よりよい人間関係こそ、「Well-Being」な組織をつくっていくための絶対条件。考えてみれば当然のことですし、言葉にすれば簡単ですが、これを実現するのは難しい。それは皆さんが日々の生活をおくるなかで実感していることだと思います。
人間関係とは「依存関係」と言い換えることができます。人は誰でも、一人だけで生きているわけではありません。相互に依存し合いながら生きているわけですが、そこでよりよい距離感を保つこと、そのような依存関係であることがWell-Beingの鍵になります。そのような関係性を構築し、継続することが大切です。
それには、そもそも人間関係とは何のためにあるのかを理解する必要があります。Well-Beingの考え方においては、それは「人生の目的をより豊かに現実化させるためのつながり」と位置づけられます。
そうした人間関係を構築することは、米国で1938年から続けられている「史上最長の幸福についての研究」で明らかになった、人が幸福感を得るための絶対条件です。

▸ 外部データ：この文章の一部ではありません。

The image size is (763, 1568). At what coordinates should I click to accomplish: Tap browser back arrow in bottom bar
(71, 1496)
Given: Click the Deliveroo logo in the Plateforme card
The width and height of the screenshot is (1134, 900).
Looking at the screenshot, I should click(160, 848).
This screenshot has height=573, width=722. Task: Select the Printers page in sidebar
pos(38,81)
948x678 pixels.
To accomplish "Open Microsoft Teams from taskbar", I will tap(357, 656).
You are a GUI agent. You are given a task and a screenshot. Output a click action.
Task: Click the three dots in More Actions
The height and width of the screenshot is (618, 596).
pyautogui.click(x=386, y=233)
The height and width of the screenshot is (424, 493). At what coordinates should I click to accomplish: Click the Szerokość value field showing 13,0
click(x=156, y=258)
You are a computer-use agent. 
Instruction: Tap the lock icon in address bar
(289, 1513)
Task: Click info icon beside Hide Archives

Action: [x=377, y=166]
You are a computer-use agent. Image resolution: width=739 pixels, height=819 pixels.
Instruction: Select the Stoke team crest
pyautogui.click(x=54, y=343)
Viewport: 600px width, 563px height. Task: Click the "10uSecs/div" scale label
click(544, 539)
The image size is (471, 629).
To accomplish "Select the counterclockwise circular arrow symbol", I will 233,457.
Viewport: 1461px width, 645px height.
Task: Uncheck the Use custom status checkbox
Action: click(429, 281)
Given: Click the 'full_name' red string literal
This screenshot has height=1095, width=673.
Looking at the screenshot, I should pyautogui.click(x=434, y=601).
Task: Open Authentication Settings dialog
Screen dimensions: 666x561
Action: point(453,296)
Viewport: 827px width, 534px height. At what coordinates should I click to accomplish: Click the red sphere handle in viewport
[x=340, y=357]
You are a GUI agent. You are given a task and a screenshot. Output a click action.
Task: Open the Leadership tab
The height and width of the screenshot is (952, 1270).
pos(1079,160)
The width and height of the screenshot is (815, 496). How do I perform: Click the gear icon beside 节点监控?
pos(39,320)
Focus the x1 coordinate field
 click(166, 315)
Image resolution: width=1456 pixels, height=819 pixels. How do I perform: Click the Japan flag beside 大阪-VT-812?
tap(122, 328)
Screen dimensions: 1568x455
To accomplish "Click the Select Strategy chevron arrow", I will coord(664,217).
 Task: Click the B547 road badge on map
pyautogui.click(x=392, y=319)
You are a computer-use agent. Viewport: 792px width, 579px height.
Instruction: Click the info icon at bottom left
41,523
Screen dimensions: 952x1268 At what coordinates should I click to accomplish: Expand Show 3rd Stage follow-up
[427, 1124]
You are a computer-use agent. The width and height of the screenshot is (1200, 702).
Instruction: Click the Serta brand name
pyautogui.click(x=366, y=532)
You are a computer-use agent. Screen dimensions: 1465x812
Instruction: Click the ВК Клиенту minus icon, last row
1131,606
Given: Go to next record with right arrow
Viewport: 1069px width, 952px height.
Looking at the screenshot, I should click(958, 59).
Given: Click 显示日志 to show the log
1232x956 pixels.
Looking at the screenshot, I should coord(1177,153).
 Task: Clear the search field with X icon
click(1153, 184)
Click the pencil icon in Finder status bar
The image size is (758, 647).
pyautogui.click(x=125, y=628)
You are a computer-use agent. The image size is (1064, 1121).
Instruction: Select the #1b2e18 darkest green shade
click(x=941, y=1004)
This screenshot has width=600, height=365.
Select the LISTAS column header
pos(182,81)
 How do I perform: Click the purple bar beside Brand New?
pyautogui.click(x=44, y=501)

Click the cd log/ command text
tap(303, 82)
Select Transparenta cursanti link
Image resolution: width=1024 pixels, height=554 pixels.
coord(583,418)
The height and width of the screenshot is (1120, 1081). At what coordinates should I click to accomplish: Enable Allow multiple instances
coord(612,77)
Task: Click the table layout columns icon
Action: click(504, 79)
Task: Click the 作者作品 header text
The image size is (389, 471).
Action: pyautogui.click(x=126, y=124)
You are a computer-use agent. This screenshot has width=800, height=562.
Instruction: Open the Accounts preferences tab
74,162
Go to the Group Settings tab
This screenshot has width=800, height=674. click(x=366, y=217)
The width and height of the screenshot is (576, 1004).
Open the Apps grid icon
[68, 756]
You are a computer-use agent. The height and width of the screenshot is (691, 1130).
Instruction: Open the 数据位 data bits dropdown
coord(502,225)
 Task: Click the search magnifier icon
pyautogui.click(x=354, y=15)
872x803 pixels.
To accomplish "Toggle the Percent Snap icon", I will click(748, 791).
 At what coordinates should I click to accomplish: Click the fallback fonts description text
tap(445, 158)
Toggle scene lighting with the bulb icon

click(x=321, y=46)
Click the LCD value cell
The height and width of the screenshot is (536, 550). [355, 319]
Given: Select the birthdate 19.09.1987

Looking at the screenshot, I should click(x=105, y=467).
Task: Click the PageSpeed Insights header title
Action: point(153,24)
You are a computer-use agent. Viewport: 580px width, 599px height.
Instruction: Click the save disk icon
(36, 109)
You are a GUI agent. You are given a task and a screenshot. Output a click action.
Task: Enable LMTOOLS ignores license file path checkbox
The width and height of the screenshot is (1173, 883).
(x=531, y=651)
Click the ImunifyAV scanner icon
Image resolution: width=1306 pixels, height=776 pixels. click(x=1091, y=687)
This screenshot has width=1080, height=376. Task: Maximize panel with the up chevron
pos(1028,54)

この研究の4代目責任者で、臨床心理学の権威であるハーバード・メディカル・スクールのロバート・ウォールディンガー教授はこう述べています。「人生をより幸福に、健康にするのは『よい人間関係』である」
そもそも、よい人間関係は健康にとてもよいものです。家族や友人、コミュニティとつながりのある人はより幸福であり、健康で長生きする。逆につながりのない人、孤独な人は自分を不幸と捉えてしまい、健康を害して早く亡くなってしまいます。
では、多くの人とつながりを持てばよいのかというと、それも違います。大事なのは友人の数が多かったり、結婚をしているといったことではなく、その関係性の「クオリティ」が問題なのです。
不仲は健康にとって最大の敵。愛がなく、喧嘩をしてばかりの結婚生活は健康に悪影響を及ぼすものです。逆に密接でよい人間関係は、人を老いのダメージから守ってくれます。
それがいちばん顕著に表れるのが「脳」です。頼れる人がそばにいる環境では神経系が緊張から解放され、それが脳にとてもよい影響をもたらします。
脳の健康が保たれる期間が長くなり、心と身体の苦痛が和らげられるのです。信頼できる人がいないと脳の健康が損なわれ、記憶力も早く低下する。これも先の「史上最長の幸福についての研究」で明らかになっていることです。
人間関係をこのように捉え、人生でもっとも大切なものと位置づけることこそ、Well-Beingな組織づくりのスタートなのです。